[[ Record set, beginning ]]
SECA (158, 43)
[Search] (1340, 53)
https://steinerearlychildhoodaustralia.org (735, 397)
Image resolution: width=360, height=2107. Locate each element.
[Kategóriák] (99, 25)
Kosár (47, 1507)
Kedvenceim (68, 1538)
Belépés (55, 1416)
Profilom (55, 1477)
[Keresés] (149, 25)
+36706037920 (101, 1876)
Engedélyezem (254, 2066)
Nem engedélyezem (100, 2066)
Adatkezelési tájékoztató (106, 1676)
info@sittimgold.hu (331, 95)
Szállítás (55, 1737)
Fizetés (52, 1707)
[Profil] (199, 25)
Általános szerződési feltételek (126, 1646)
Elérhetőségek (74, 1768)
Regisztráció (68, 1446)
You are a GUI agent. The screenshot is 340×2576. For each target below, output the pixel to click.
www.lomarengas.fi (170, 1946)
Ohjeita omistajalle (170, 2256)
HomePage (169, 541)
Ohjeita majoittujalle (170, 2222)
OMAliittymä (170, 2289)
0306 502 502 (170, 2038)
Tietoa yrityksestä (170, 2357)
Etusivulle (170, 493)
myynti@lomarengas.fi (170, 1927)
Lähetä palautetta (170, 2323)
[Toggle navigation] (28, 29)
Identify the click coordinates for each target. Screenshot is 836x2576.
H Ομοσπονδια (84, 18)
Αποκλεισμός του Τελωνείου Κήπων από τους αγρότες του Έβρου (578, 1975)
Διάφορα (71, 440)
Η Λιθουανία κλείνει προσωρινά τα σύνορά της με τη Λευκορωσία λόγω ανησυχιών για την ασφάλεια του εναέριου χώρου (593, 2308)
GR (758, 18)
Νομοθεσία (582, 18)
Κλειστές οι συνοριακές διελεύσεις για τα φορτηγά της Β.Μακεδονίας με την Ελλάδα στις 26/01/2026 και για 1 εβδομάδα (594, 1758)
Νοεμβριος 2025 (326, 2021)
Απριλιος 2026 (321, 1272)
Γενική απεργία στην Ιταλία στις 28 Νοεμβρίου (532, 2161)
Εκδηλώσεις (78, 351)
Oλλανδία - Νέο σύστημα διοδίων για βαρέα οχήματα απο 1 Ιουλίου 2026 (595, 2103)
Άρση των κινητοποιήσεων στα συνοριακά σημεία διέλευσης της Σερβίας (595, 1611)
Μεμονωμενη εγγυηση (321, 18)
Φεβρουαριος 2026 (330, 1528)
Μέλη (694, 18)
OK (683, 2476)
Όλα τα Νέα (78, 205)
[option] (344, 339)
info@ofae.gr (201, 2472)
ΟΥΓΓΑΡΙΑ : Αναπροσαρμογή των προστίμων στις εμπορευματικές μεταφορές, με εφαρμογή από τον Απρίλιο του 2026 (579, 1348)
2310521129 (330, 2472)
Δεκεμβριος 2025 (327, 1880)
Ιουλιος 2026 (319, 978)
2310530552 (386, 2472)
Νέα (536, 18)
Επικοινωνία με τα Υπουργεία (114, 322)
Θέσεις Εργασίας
[[ Record set, end ]]
## Assignment
Go through the data and copy every line that includes "each".

## Answer
Image resolution: width=360, height=2107. Locate each element.
You are a GUI agent. The screenshot is 340×2576. For each target below, output the pixel to click.
Identify the click coordinates for each target. Screenshot is 836x2576.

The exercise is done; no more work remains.